Aleksei, o narrador do filme – interpretado por Andrei Tarkovsky –, encontra-se em seu leito de morte, provavelmente em decorrência de alguma doença grave, e passa a recordar, repleto de remorso e nostalgia, diversos momentos da sua vida. A partir dessa premissa simples, a obra conduz o espectador pelo fluxo de consciência de Aleksei, espelhando no público os mesmos sentimentos e sensações intimamente confidenciados pelo protagonista diante da confrontação com as suas memórias. Além de utilizar os poemas do seu pai e de interpretar o personagem principal, o diretor também emprega outros elementos que intensificam o tom autobiográfico do longa – inclusive, grande parte das cenas se passa em uma réplica da casa onde Tarkovsky viveu na infância, construída no mesmo local em que ela outrora existiu. Por conseguinte, é possível contemplar a jornada do narrador como um espelho da vida do cineasta, ou, mais especificamente, como a maneira que este encontrou de revelar ao público certas coisas que, nos dizeres de Dostoiévski (seu mais célebre conterrâneo), o homem teme revelar até a si mesmo:
“Existem nas recordações de todo homem coisas que ele só revela aos seus amigos. Há outras que não revela mesmo aos amigos, mas apenas a si próprio, e assim mesmo em segredo. Mas há também, finalmente, coisas que o homem tem medo de desvendar até a si próprio, e, em cada homem honesto, acumula-se um número considerável de coisas do gênero.”
(DOSTOIÉVSKI, Fiódor. Memórias do subsolo. 6. ed. São Paulo: Editora 34, 2017. p. 52. Tradução: Boris Schnaiderman)
O espelho, enquanto objeto, aparece frequentemente durante o filme, funcionando muitas vezes como um recurso de transição temporal ou de alternância entre sonho e realidade. A cena em que Aleksei, ainda criança, encara seu reflexo em frente a um grande espelho – a câmera se aproxima lentamente, focalizando cada vez mais no reflexo, até que este torna-se a única imagem no plano –, simboliza com maestria a transfiguração do real em abstrato, conectando os dois mundos da filosofia dualista Platônica (mundo dos sentidos e mundo das ideias). Tematicamente, a ideia do espelho está contida no paralelo criado entre alguns acontecimentos que se repetem nas diferentes gerações retratadas, criando uma espécie de círculo vicioso, e no fato de os mesmos atores representarem mais de um personagem, em épocas distintas, sugerindo que algumas vidas são reflexos de outras.
Os diversos recursos sonoros e de imagem adotados pelo diretor, desde a alternância de cenas em cor para preto e branco ou sépia, à sobreposição de imagens documentais da guerra com a voz de seu pai, acompanhadas de uma trilha sonora deliberadamente artificial, resultam em uma manifestação simultânea de múltiplas temporalidades, que remetem à ideia de “imortalidade”, estimulando uma reflexão metafísica acerca da percepção de passagem e preservação do tempo.

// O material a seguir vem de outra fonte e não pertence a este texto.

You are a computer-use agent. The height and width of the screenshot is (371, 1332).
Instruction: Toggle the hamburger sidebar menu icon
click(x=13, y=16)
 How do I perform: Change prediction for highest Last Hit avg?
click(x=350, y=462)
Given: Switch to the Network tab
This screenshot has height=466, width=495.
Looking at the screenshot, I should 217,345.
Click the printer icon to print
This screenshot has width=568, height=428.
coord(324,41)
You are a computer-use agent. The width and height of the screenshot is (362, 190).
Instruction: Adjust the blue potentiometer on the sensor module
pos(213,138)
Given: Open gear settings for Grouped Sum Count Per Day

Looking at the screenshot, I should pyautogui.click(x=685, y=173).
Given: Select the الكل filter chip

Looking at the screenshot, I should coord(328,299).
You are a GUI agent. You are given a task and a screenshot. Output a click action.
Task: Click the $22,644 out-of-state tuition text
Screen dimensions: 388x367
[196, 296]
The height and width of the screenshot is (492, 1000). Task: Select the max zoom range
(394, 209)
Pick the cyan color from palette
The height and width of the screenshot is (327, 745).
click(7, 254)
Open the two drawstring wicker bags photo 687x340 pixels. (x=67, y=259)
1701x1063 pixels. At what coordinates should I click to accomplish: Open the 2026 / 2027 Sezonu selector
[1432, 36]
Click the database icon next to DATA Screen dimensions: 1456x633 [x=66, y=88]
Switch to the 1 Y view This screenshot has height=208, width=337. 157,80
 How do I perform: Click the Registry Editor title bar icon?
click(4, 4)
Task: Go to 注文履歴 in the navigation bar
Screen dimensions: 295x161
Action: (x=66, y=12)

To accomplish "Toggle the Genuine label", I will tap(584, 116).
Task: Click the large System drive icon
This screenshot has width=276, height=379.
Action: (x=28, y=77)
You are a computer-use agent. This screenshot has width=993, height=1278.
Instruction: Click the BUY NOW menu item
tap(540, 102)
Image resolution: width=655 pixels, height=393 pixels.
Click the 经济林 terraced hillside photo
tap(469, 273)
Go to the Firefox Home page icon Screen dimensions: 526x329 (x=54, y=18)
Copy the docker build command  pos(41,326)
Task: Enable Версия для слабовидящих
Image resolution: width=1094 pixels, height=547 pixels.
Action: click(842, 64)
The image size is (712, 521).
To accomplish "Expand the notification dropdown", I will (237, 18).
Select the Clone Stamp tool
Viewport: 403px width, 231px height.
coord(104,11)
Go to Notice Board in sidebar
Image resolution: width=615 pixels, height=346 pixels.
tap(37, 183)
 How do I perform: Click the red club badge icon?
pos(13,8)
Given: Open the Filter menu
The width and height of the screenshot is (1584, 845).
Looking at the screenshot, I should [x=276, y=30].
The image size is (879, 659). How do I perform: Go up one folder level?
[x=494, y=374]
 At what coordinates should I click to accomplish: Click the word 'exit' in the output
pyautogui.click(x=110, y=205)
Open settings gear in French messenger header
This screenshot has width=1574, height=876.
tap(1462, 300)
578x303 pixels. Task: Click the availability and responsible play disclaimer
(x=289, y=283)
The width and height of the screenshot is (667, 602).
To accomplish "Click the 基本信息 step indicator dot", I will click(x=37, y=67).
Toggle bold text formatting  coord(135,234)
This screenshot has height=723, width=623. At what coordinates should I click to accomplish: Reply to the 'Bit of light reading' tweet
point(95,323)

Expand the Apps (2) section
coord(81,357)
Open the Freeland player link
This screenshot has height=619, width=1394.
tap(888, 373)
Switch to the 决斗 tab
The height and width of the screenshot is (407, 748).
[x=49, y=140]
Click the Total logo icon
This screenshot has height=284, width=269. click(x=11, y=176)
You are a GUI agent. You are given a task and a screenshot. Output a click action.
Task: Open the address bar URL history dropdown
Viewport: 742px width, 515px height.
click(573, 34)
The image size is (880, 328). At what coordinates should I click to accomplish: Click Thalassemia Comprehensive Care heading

A hipnótica e comovente cena final, ao som excelso de Johann Sebastian Bach, demonstra que o passado, com todo seu peso, estará sempre coexistindo com o presente. Tudo em O Espelho é dotado de uma intensidade rara, pois o filme representa a quintessência do universo particular de um indivíduo que, confrontado com a morte, relembra a vida, em todas as suas nuances e paradoxos. Tarkovsky alcançou, neste longa-metragem, sua mais profunda e comovente forma de expressão. Uma obra essencial que, muito mais do que compreendida, precisa ser sentida.